→ **Task description**: Scan the records and identify every line in which the string "icon" occurs, then return those lines.

→ **Data under study**:
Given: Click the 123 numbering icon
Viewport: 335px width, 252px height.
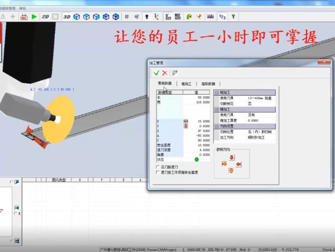Looking at the screenshot, I should click(x=222, y=17).
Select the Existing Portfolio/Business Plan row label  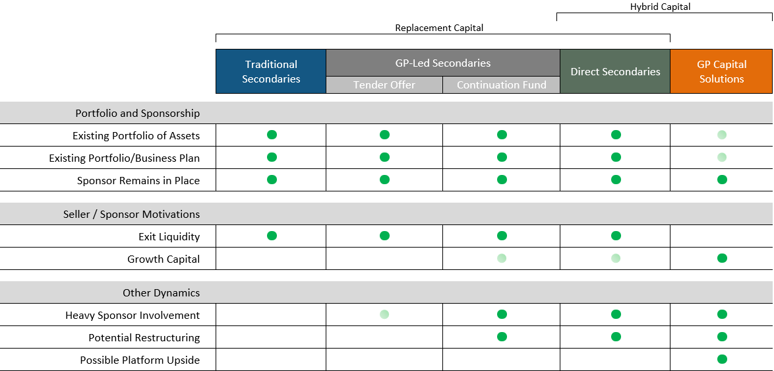[x=124, y=158]
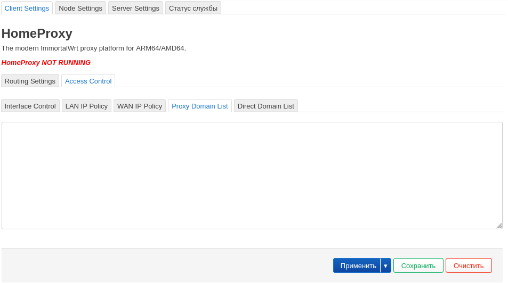Click the ImmortalWrt proxy platform description text
Image resolution: width=508 pixels, height=283 pixels.
(94, 48)
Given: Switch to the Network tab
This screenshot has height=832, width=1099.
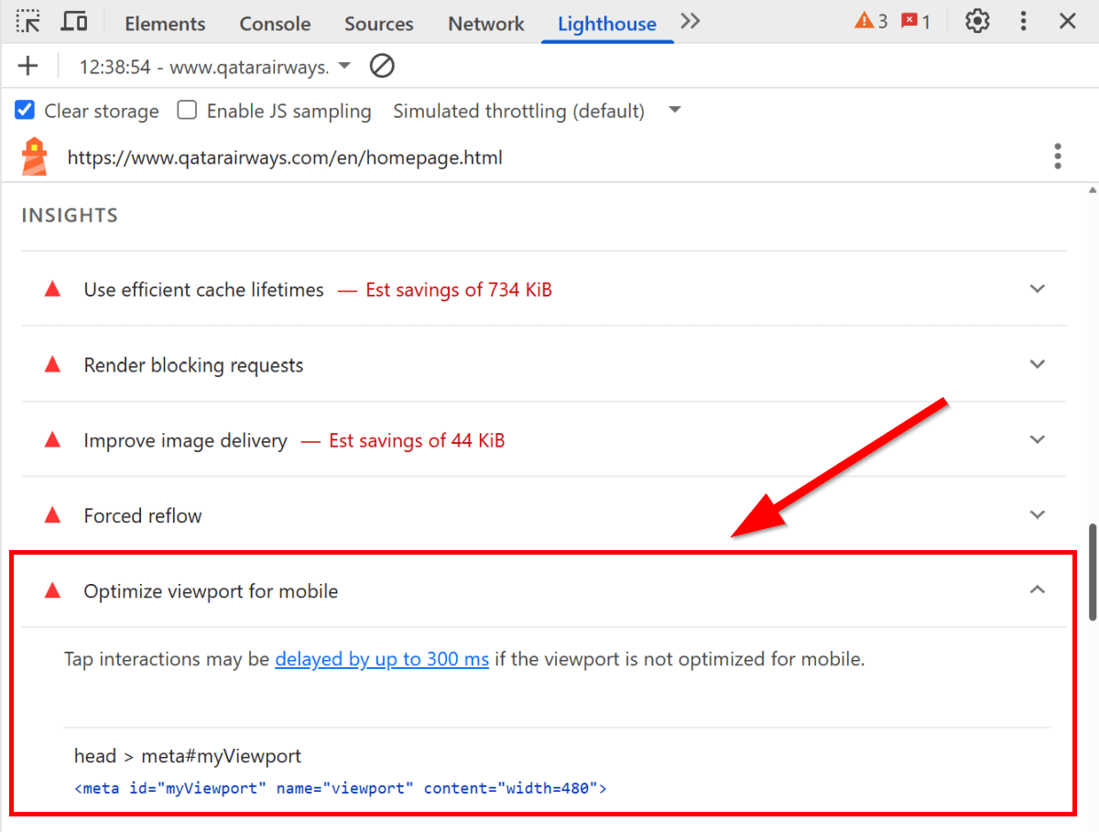Looking at the screenshot, I should click(485, 24).
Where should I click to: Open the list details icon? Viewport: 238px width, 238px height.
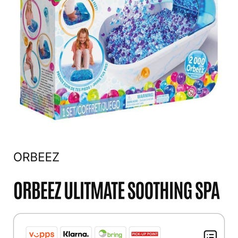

→ **Your solution**:
Given: Click the 123 numbering icon
Where should I click to: Open the list details icon? Viewport: 238px width, 238px height.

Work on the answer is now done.